Figure 2.

Modifications of anti-sense nucleotides. Anti-sense nucleotides are delineated into two major types, anti-sense oligonucleotides (ASOs), which maintain a ribose/deoxyribose backbone, and Morpholinos, which replace the sugar backbone with a morpholine group. ASOs have been modified in several ways to increase their resistance to endogenous nucleases, either by changing the phosphodiester bond or adding molecules onto the sugar backbone itself. Initial modifications altered the phosphodiester bond to a phosphorothioate bond by replacing an O⁻ with an S⁻, resulting in robust nuclease resistance. However, a disadvantage of this modification is the reduced affinity for target mRNA, which has been addressed by combining phosophothioate with modifications to the 2′ C that replace the H with an O-alkyl group, either an O-methyl or O-methyoxy-ethyl (MOE) or an LNA configuration.

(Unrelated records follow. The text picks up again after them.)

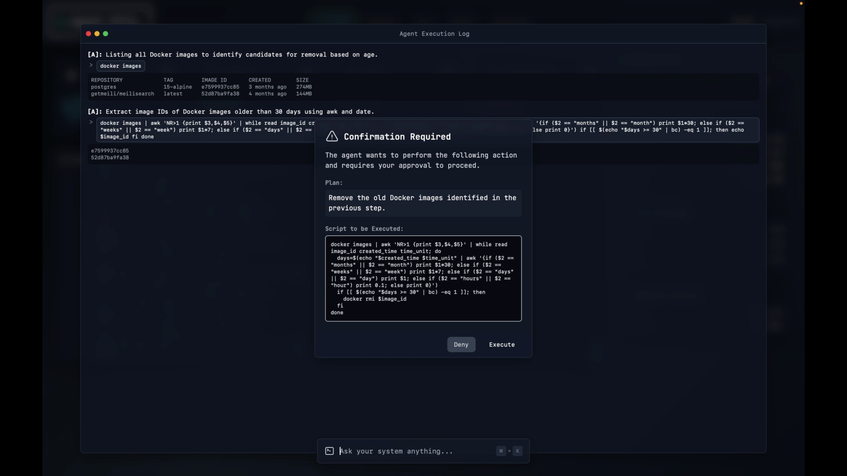Minimize the window with the yellow button

coord(97,34)
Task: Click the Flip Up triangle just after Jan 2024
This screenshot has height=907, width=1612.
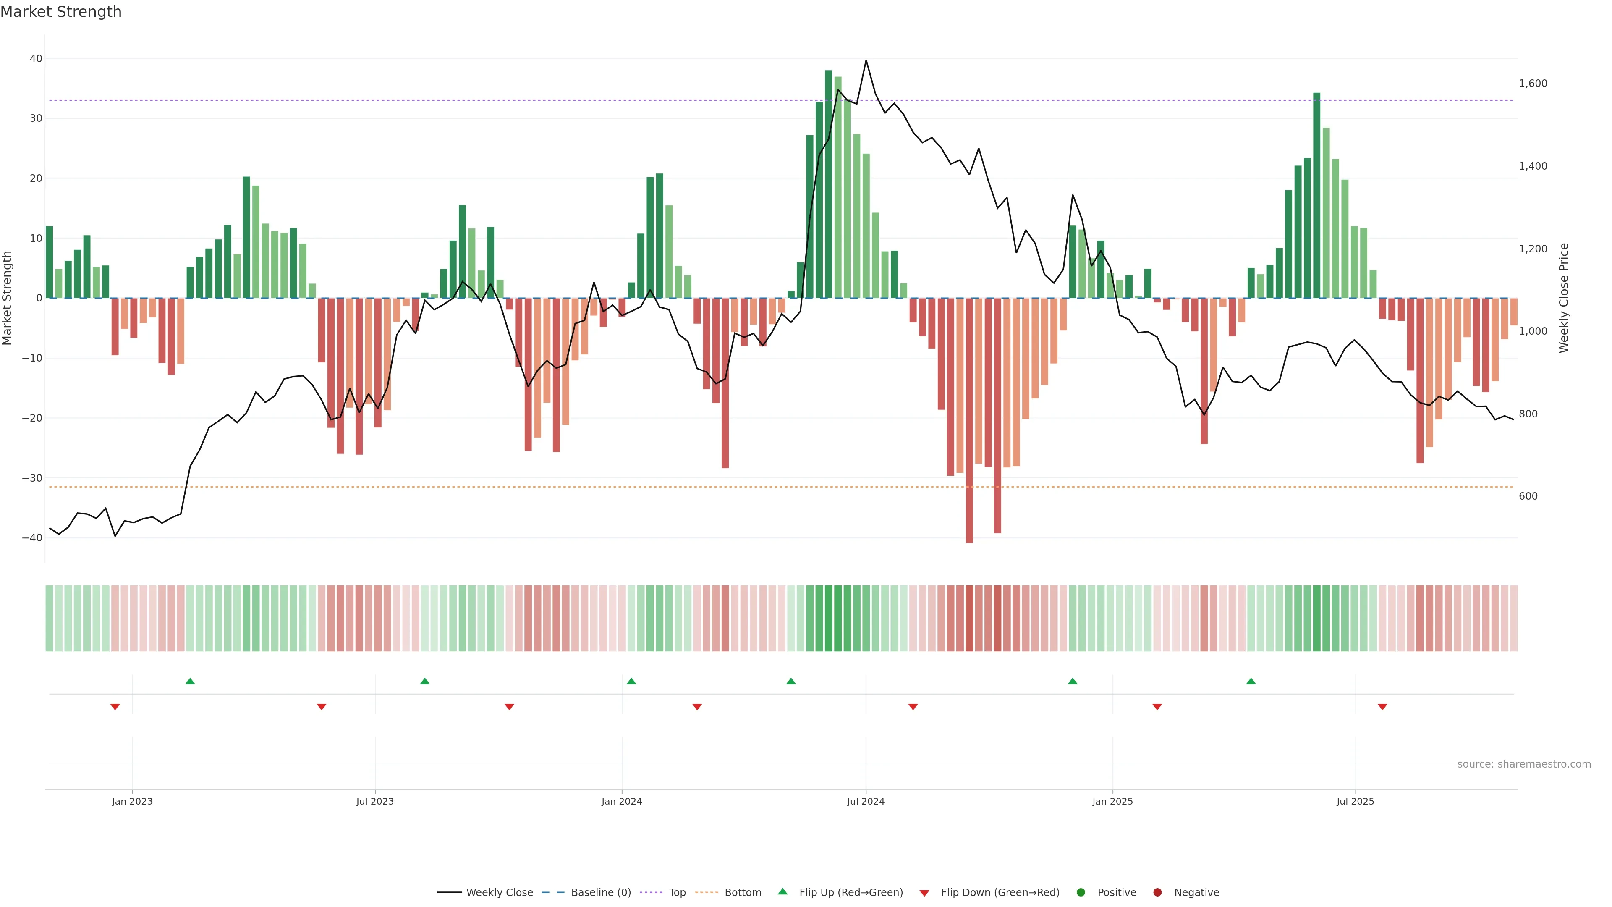Action: (631, 681)

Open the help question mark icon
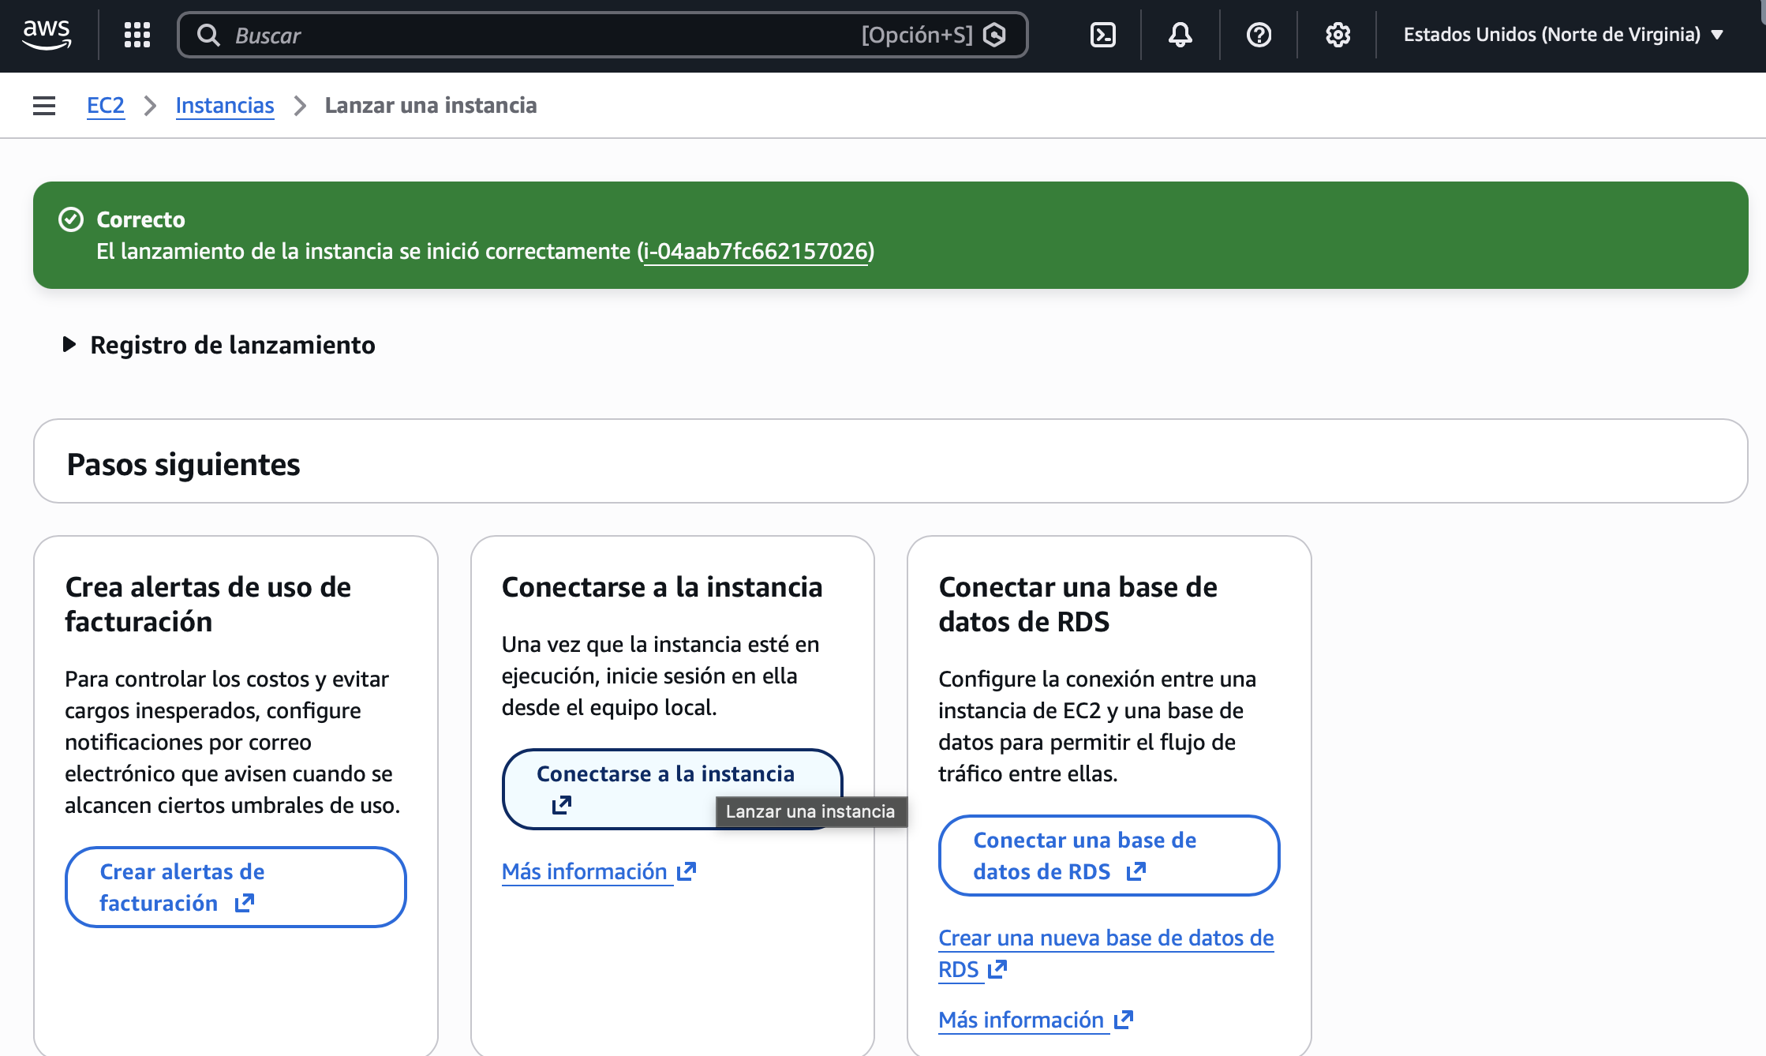tap(1259, 35)
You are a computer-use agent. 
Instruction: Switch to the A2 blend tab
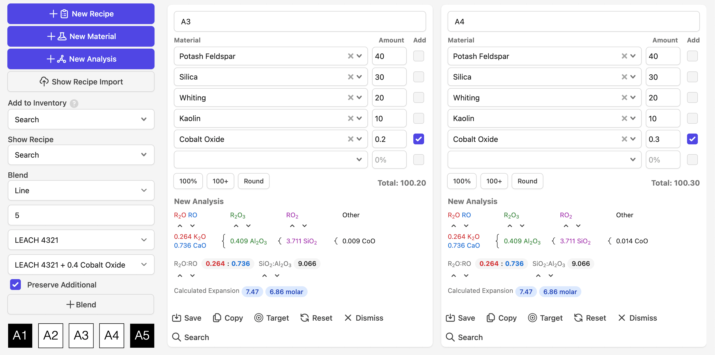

These modifications further enhance nuclease resistance and increase the affinity of the ASO for mRNA. However, all of these modifications require the addition of oxygen (colored in green) to the 2′ C in the deoxyribose base, thus changing the sugar from deoxyribose into ribose and preventing the recruitment of RNase H to degrade transcripts. Further, modifications designed to recruit RNase H have been achieved by forming “gapmers” that consist of RNA with “gaps” filled by DNA, allowing for successful recruitment of RNase H. Morpholinos reduce nuclease degradation by completely replacing the sugar backbone with a morpholine group. Morpholinos are unable to recruit RNase H, and importantly, they cannot cross the cell membrane without the addition of an octaguanidine dendrimer (vivo-Morpholino). The traits of each modification are summed up in the bottom of the panel.